When To Start Exercising?

Let your doctor examine your ankle and allow you to start using your foot. Make sure you have no pain or discomfort while moving your foot. Also, start with slow motion and increase the strength only after you get the confidence.

Safety Tips

Some people are predisposed to ankle sprains and strains due to conditions like hindfoot varus in which the heels are slightly turned toward the inside. There are safety tips for people prone to ankle sprains and strains.

Stretch: Stretching the Achilles tendon and calf muscles improves mobility and flexibility of the joint. Do stretching exercises once a day to prevent stiffness.

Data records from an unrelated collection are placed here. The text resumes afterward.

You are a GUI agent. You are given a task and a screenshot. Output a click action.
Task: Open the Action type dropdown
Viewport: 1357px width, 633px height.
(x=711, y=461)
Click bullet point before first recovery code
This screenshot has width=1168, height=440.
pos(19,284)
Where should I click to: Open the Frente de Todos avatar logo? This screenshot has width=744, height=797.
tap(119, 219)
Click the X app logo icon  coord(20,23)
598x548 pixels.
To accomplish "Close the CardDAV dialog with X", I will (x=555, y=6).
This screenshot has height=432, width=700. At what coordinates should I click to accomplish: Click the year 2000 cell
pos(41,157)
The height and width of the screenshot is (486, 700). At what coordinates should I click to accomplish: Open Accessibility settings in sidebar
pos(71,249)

Strength: Strengthen the muscles and ligaments surrounding your ankles with exercises like foot rolls, toe taps, and towel crunches.

Balance: Improve your balance to prevent injuries and keep your ankles free from inflammation and pain.

Disclaimer: The above information is for educational purposes only and the readers are advised to see a doctor in case of an ankle sprain. No exercises should be started without consulting a doctor.